Given passage:
— Begin —

Thursday, July 9, 2015

Same-sex unions and interracial marriage: does one really follow from the other?

The only "anti" people of interest in any debate are invariably Amerifats with ill-fitting clothes and redneck accents. True story.
Nothing wakes me up from my usual break-of-day stupor like reading an article as insidiously misleading as the Weekly Sift's "You Don't Have to Hate Anybody to Be a Bigot". Until today, I judiciously refrained from directly commenting upon last week's U.S. Supreme Court ruling on gay marriage because I didn't think I could contribute anything to that debate beyond what I had already said in "Why Oklahoma's House Bill 1125 should make everyone happy (or equally mad)" last March; that anything further would be merely agitprop or preaching to the choir.

The Modern Medievalist as Hollywood villain.
Of course, what you and I both know is that, at least for the foreseeable future, history will not look back kindly on those who have resented the idea of same-sex marriage as anything other than a constitutional right that naturally follows the path of social progress. The Onion, that most truthful of media outlets (and I say that completely unironically), published the headline "Scalia, Thomas, Roberts, Alito Suddenly Realize They Will Be Villains In Oscar-Winning Movie One Day" back in 2013! I add to it my own prediction that Thomas will be played by a white actor to more easily categorize the forces of good and evil into, pardon the pun, black-and-white terms. My only consolation is that, when the said movie premieres, I won't have to watch myself caricatured onscreen by the next generation's Keanu Reeves because I, as a "homoskeptic" who is neither a redneck nor above the age of 50, will be written out of the accepted narrative entirely.

Up to this point, the author of the offending Sift article will nod his head in agreement. In his comparison of today's great gay debate to yesterday's controversy over interracial marriage and racial equality, Doug Muder isn't interested in the cross-burning Klansmen, the white trash throwing hot coffee and screaming obscenities at black patrons occupying a lunch counter, or other such extreme outliers of their day. He's speaking of the "sedate and thoughtful people who were not aware of hating anyone", the bigots who were wholly rational in their opposition to otherness and who were doomed to be forgotten by history because, most likely, they were our grandparents: in Muder's words, "The thoughtful, intellectual, devout defenders of an unjust status quo are forgotten, because their memory embarrasses their heirs."

I would even go so far as to agree with Muder that he builds a strong case against the idea of social conservatism itself. The word "conservative" inherently suggests a desire to preserve the status quo. The trouble with that for someone concerned with the capital-T Truth above all is that, if the social mores of, say, 1950's America were bankrupt (and they were), then today's conservative is merely yesterday's liberal, and conservatism is really part of the problem. The Modern Medievalist's goal here has always been to analyze problems with a mind to the greater picture of western history, thereby liberating ourselves from the prison of seeing everything in terms of the past ten, thirty, or even three hundred years.

— End —

Tasks to perform:
1. From the blog post on same-sex unions, copy the passage starting at "Nothing wakes me" and ending at "as Hollywood villain.".
2. Say whether each statement agrees with the blog post on same-sex unions. Answer yes or no, and quote the words from the post that decide it.
(a) Before today, the writer had already commented directly on last week's Supreme Court ruling on gay marriage.
(b) The Onion published its headline about the justices in 2013.
(c) The writer predicts that Thomas will be played by a white actor.
3. List every Supreme Court justice named in the blog post on same-sex unions.

Supplied information:
— Begin —

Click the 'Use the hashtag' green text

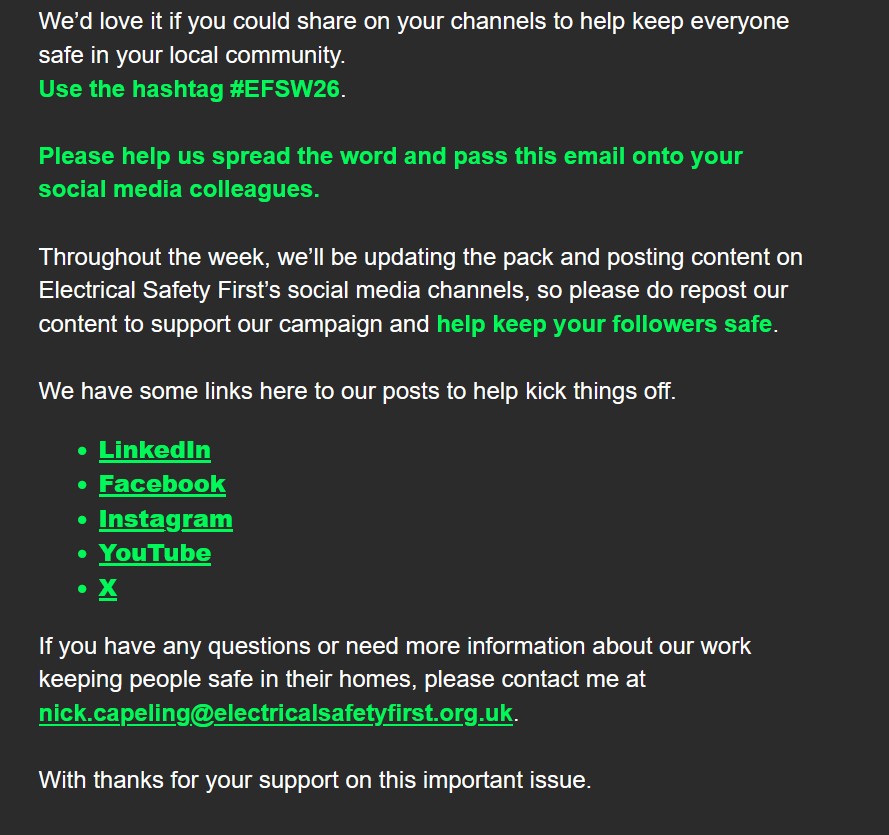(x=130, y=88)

— End —
— Begin —

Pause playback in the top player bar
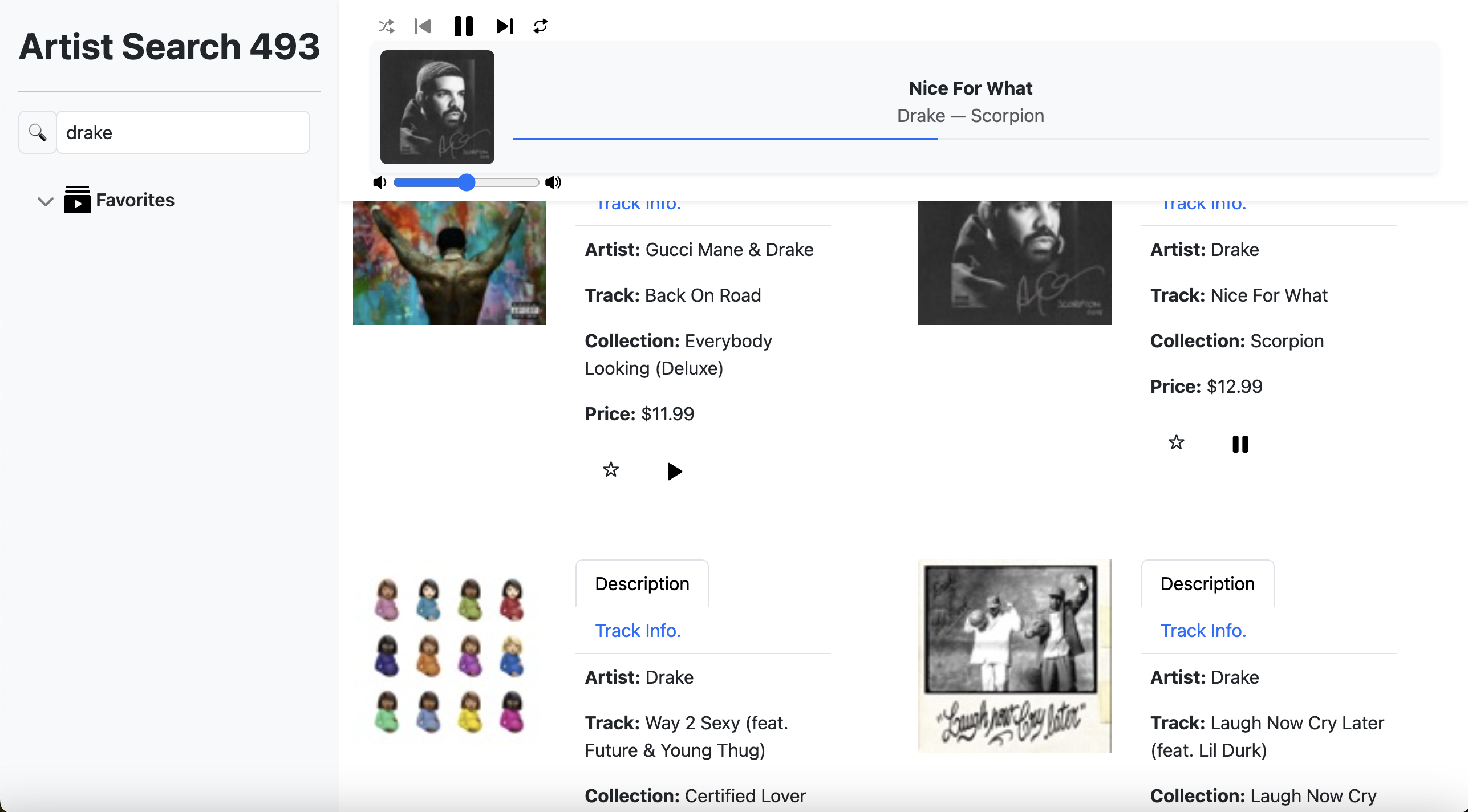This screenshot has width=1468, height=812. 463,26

— End —

Solutions per task:
1.
Nothing wakes me up from my usual break-of-day stupor like reading an article as insidiously misleading as the Weekly Sift's "You Don't Have to Hate Anybody to Be a Bigot". Until today, I judiciously refrained from directly commenting upon last week's U.S. Supreme Court ruling on gay marriage because I didn't think I could contribute anything to that debate beyond what I had already said in "Why Oklahoma's House Bill 1125 should make everyone happy (or equally mad)" last March; that anything further would be merely agitprop or preaching to the choir.

The Modern Medievalist as Hollywood villain.

2.
(a) No: "Until today, I judiciously refrained from directly commenting upon last week's U.S. Supreme Court ruling on gay marriage"
(b) Yes: "back in 2013!"
(c) Yes: "Thomas will be played by a white actor"

3. Scalia, Thomas, Roberts, Alito